The UK industrial and logistics market staged a strong recovery in 2013, with take-up increasing by 24% to 94.2m sq ft from the low point in 2012, and prime and secondary rents growing in many locations. This has been driven by economic expansion, a recovering manufacturing sector and the evolution of occupier requirements in response to the continued growth of e-commerce.
The largest improvement in activity during 2013 was in the medium business unit sector (10,001–49,999 sq ft), where take-up increased by 56% from the previous year’s figure. But this was more a return to normality following the poor levels of activity during 2012.
Grade A now represents less than 10% ofavailable supply
The lack of development, which now stretches back to 2007/08, has left the market starved of grade A space. The quantity of newly built premises across the market as a whole now represents less than four months’ supply.
The majority of take-up has been focussed on the second hand market as the lack of grade A stock has pushed occupiers to look elsewhere. Grade A take-up hit a record low in 2013 and many occupiers made the decision to satisfy their requirements in the second hand market while suitable stock exists.
Some occupiers have turned to build to suit instead. Build to suit accounts for around 74% of grade A transactions in the logistics size band (100,000 sq ft and above), compared with 18% in 2012.
The gap between prime and secondary rents is narrowing
These factors have led to improving conditions for landlords, with standard lease terms lengthening and, in many instances, the gap between prime and secondary rents narrowing. We expect this to continue during the next 12 months.
Rental growth potential greatest in the West Midlands ...
For the first time since we launched this report, we have reviewed current demand for floor space and compared the results against current availability to identify the regions and sectors that are likely to see rental growth over the next 12–18 months.

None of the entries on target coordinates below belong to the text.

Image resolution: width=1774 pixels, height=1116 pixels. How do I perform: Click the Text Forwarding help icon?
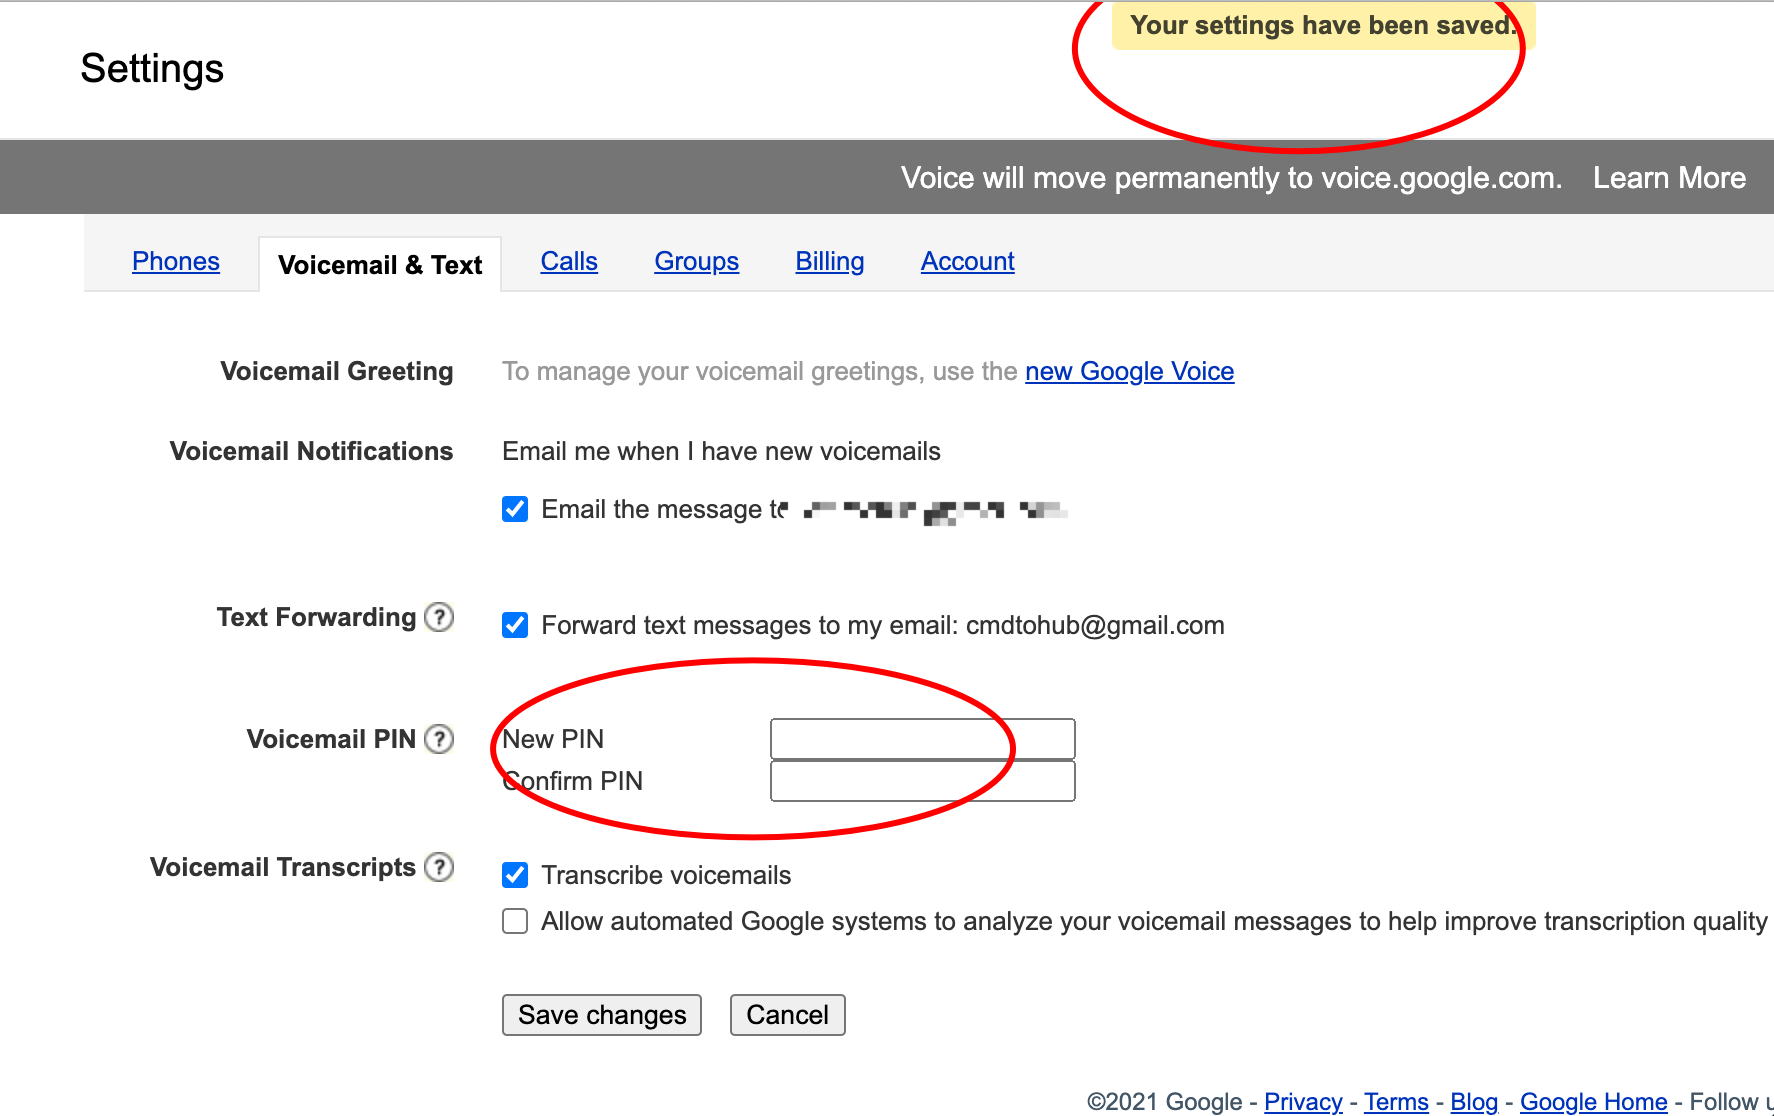[x=439, y=617]
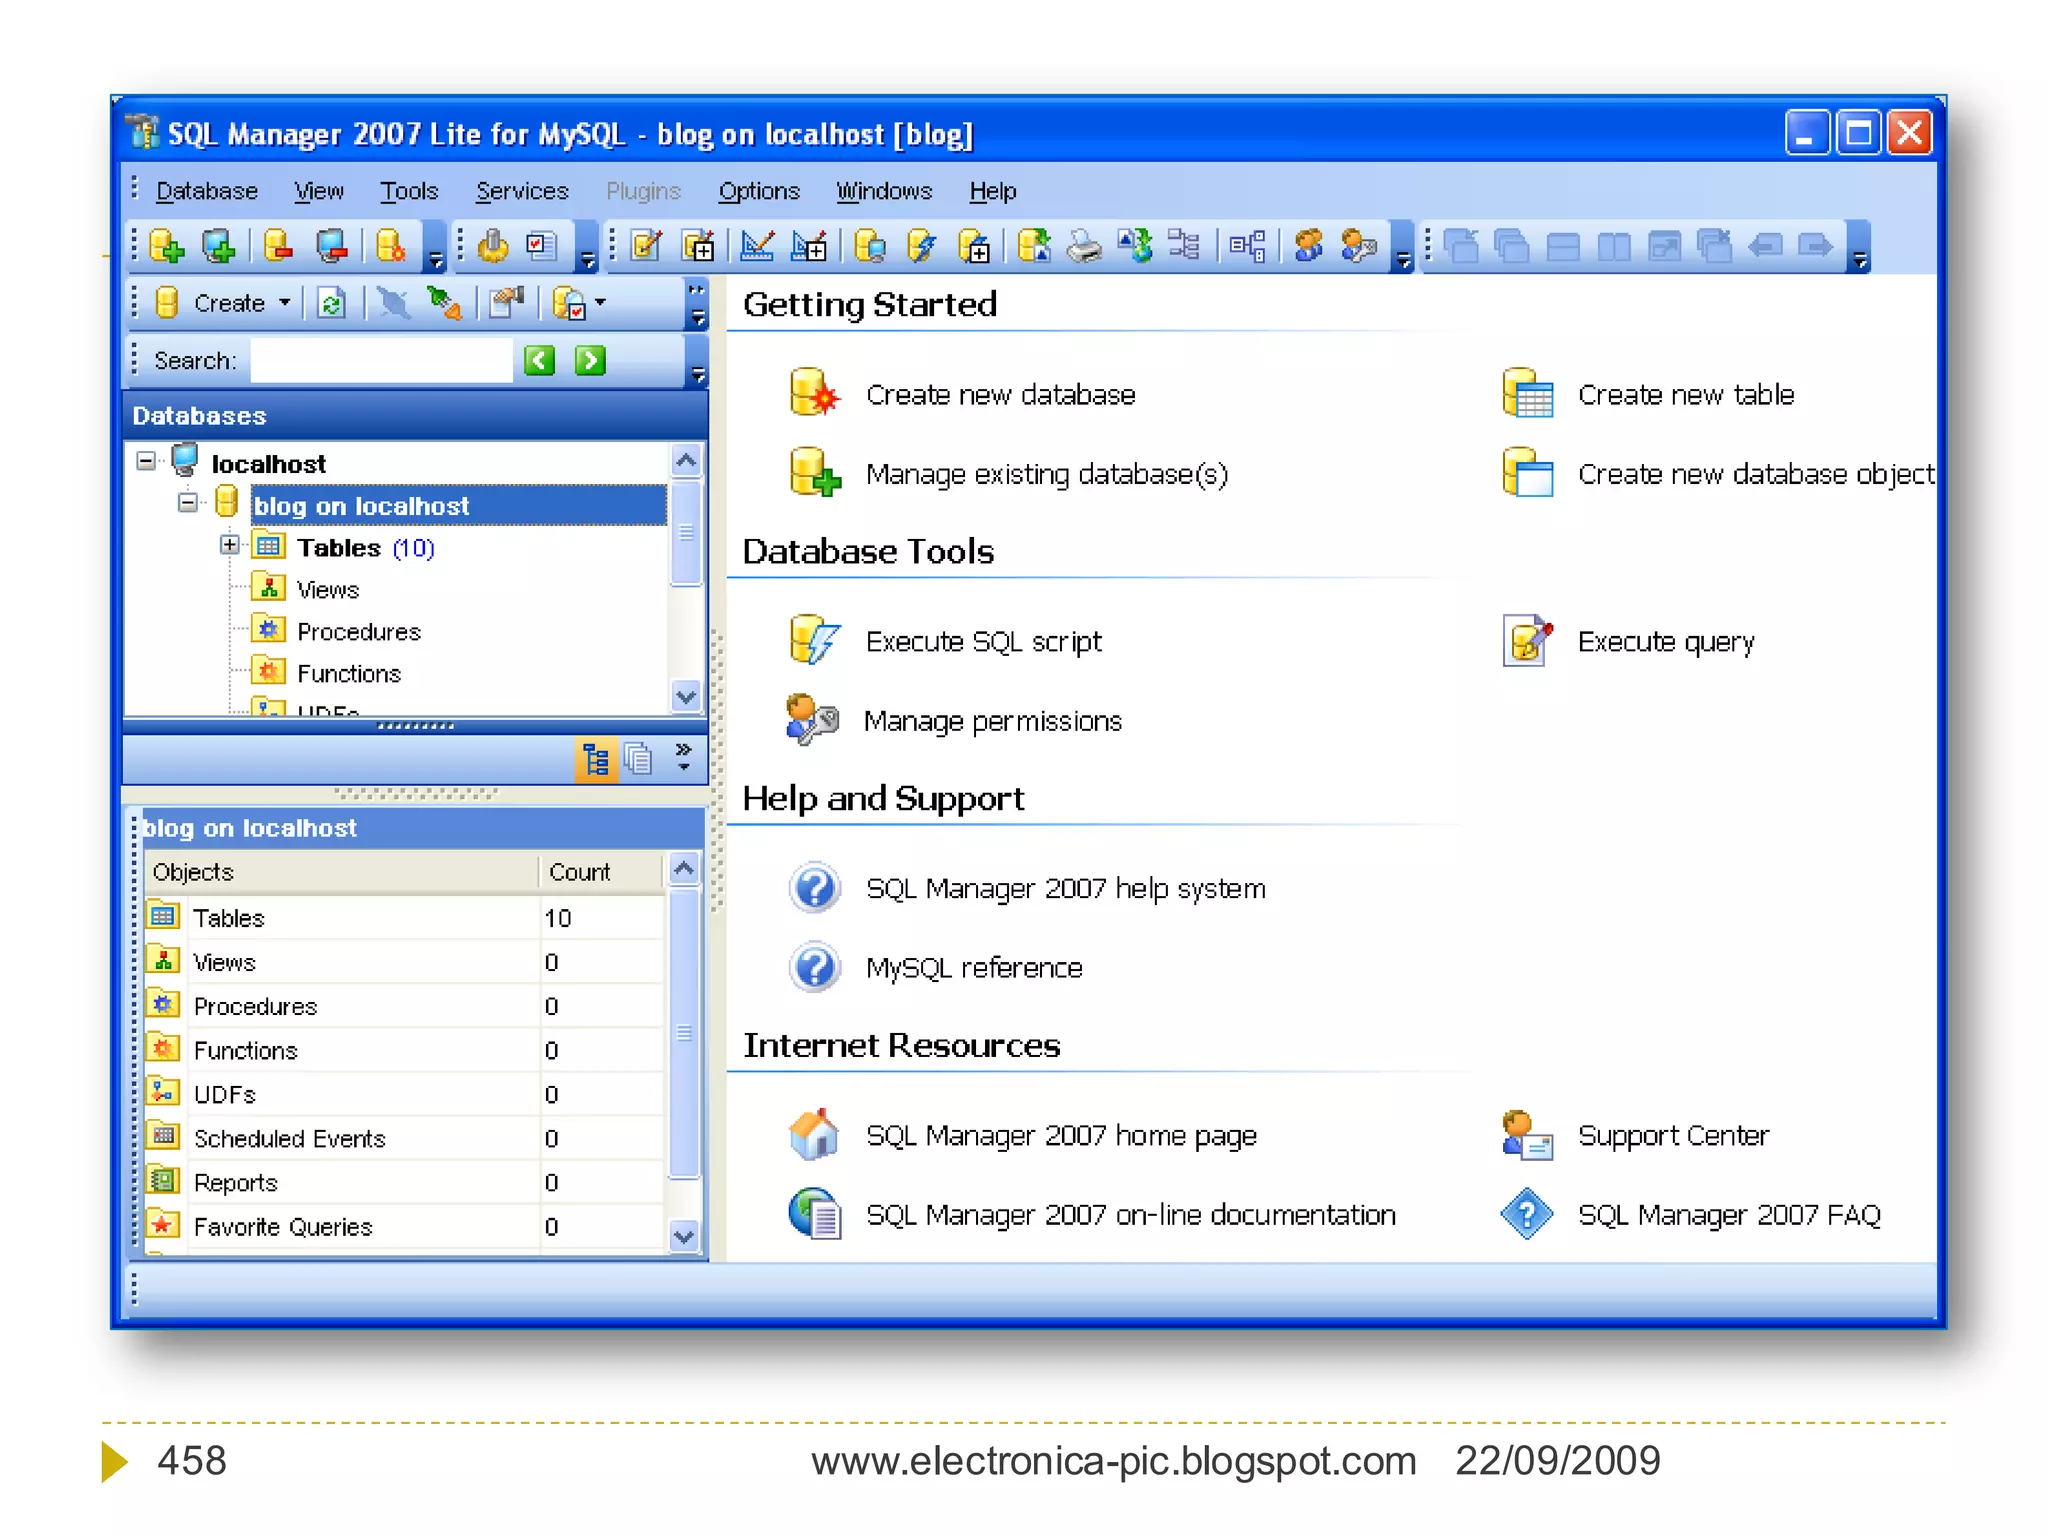Viewport: 2048px width, 1536px height.
Task: Collapse the localhost tree node
Action: 147,462
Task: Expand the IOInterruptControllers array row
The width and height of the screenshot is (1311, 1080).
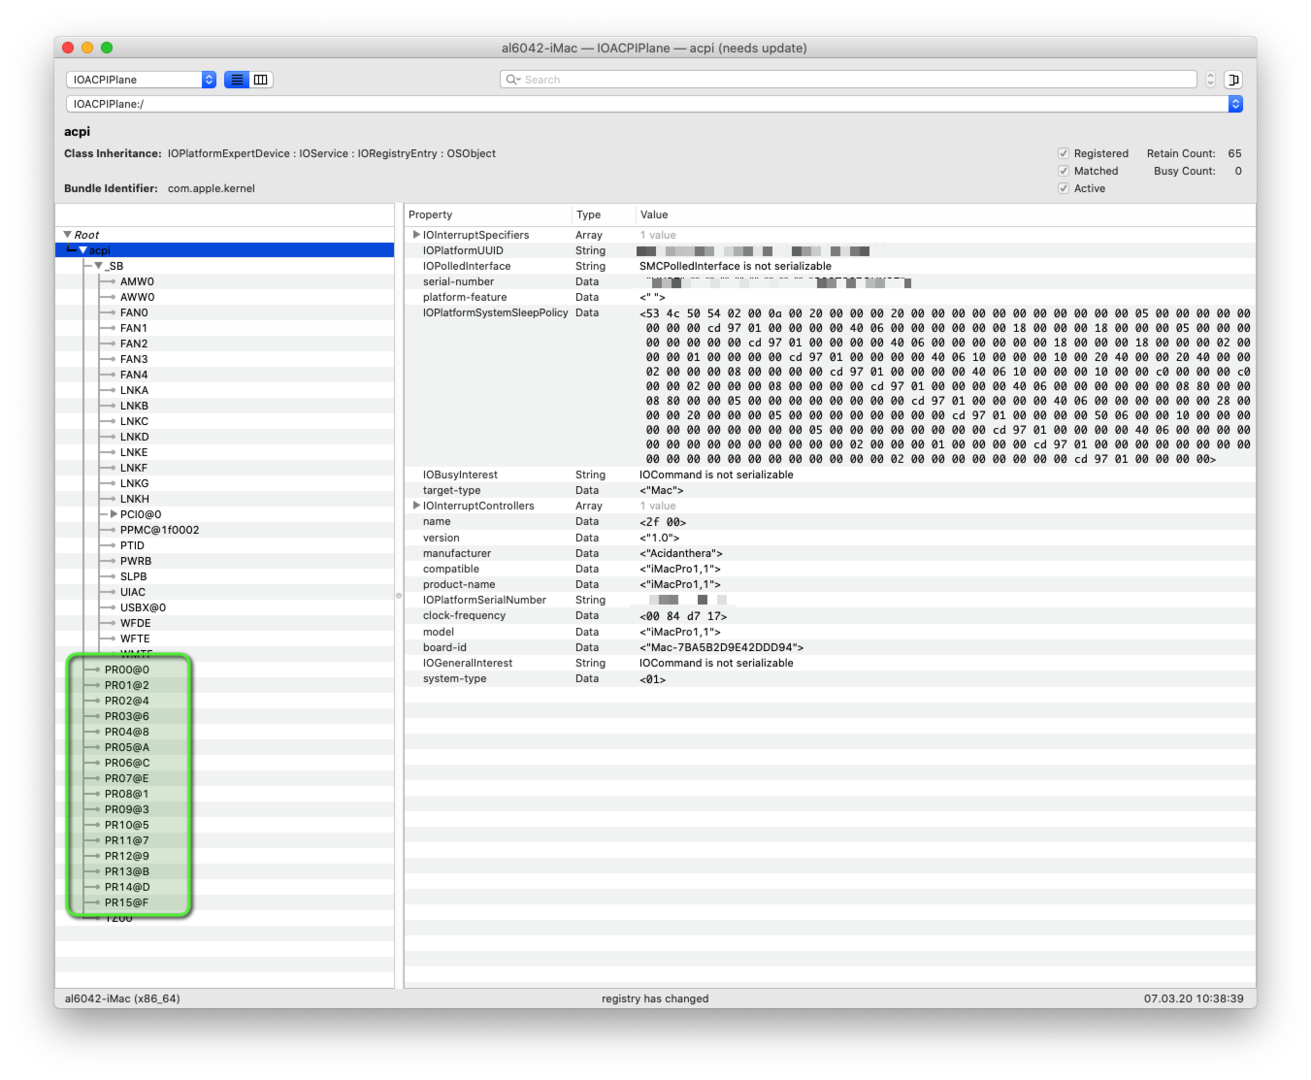Action: click(416, 506)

The results reveal that the West Midlands has the greatest potential for growth in prime rental values, followed by the South East, Eastern, Greater London and the North West, as a result of buoyant demand and dwindling supply – although this could be held back by the release of land onto the market. Availability in the West Midlands fell by over a fifth during the course of 2013.
... and the mid box sector ...
The mid box market (50,000–99,999 sq ft), which we highlighted last year as an area to watch, remains the sector most likely to see rental increases during 2014. A lack of availability – there are currently fewer than 40 grade A buildings of this size on the market across the whole country – and continued demand for units in the size bracket are putting upward pressure on rents and providing a catalyst for development.
... leading to the return of speculative development
The outlook for 2014 is encouraging. After a number of challenging years since the start of the global financial crisis, the industrial and logistics sector is set to be a major beneficiary of the economic recovery.
Improving confidence is driving demand to the extent that 2014 take-up could exceed the record 101m sq ft posted in 2010. The next 12 months will also see the return of speculative development. We forecast over 2m sq ft of space could be built speculatively during 2014, the highest level seen since 2007/8 – although we question if this will be enough to ease the sector’s supply shortages in certain size ranges.